The study found that erectile dysfunction affects 50 percent of men over the age of 40 and 10 percent of men below 40.
"The analysis revealed that of the 2,500 men suffering from erectile dysfunction, one in five were divorced while the marriages of one in 10 were on the verge of breaking over their physical health," Anup Dhir, a reconstruction surgeon and andrologist, told IANS.
Impotence is the most poorly understood and mismanaged of all medical disorders and results in marriages breaking up, the study found.
"Maintaining a healthy marriage requires time, effort and compromise from both spouses. When one or both spouses find a marriage to be unsatisfactory, it is likely because of problems that arise due to issues with communication, expectations or sexual dissatisfaction," said Dhir.
The study found that a married couple on an average has sex 58 times per year, or slightly more than once a week.
"If the number lacks, it means there is a problem with partner. Sexual impotence is becoming a common problem among couples in major cities due to sedentary lifestyle, hypertension and busy schedule," he said.

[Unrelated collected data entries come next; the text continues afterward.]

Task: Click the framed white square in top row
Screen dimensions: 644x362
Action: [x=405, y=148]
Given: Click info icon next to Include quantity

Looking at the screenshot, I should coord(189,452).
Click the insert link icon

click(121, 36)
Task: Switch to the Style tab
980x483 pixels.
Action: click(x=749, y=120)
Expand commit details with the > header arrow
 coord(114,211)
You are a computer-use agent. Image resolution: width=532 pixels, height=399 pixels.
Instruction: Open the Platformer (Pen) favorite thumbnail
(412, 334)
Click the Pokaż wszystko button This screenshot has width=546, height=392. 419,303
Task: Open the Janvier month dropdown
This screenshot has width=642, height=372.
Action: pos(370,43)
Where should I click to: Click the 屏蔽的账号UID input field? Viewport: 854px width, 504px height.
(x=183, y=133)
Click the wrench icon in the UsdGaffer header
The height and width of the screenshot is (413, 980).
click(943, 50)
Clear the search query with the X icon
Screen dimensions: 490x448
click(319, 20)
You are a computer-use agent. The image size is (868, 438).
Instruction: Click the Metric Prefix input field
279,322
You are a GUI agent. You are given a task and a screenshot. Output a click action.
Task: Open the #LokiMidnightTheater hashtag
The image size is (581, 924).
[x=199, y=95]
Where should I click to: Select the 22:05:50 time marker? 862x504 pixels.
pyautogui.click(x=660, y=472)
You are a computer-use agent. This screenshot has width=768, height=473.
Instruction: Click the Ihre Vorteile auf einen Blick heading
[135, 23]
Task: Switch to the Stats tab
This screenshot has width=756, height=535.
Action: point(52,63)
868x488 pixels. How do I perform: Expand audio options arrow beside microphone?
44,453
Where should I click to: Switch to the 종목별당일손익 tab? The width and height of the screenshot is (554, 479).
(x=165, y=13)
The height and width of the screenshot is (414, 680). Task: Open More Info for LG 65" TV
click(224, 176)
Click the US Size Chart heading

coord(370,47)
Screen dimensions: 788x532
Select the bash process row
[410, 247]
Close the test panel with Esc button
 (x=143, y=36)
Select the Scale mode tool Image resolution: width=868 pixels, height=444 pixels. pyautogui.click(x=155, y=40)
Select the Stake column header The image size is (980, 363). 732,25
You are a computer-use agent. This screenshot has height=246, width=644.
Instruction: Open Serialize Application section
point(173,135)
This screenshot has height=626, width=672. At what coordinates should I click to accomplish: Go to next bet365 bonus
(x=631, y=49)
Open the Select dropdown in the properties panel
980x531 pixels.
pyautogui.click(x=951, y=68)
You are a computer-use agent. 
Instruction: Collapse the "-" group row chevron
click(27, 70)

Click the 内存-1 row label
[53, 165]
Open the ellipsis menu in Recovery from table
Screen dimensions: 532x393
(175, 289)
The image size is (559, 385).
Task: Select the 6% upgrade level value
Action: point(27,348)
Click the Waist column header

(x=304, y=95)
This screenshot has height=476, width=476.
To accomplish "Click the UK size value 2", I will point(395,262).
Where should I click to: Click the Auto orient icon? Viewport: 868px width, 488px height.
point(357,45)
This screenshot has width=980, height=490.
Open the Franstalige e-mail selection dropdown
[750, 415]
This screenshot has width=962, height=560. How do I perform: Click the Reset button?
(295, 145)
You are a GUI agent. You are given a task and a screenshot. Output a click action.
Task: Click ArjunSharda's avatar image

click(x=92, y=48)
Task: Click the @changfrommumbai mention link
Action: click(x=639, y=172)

Diabetes emerged as the leading cause of erectile dysfunction followed by hypertension.
"As many as 48 percent of patients above the age of 40 were diabetic while 45 percent with hypertension have severe erectile dysfunction. Men who have diabetes are found to develop erectile dysfunction nearly 10 to 15 years earlier than men who do not suffer from the disease," the study highlighted.
Furthermore, people with diabetes frequently take medication to lower blood pressure.
Common prescriptions for blood pressure like some diuretics and beta blockers are known to cause erectile dysfunction.
"These drugs not only affect and at times suppress the central nervous system but can also cause serious damage to the blood vessels, resulting in permanent erectile dysfunction," C.M. Batra, an endocrinologist with Apollo Hospital, told IANS.
According to Batra, other primary causes of erectile dysfunction include lifestyle issues like smoking, drinking alcohol, being overweight and exercising too little, among others.
Dhir said that taking medical help for erectile dysfunction continues to remain a stigma among Indian men as they are not ready to accept the fact until it comes to the breaking up of their marriages.
"Men have an ego problem in accepting the fact and most of them remain secretive about their sexual health, which leads to delayed treatment," he said.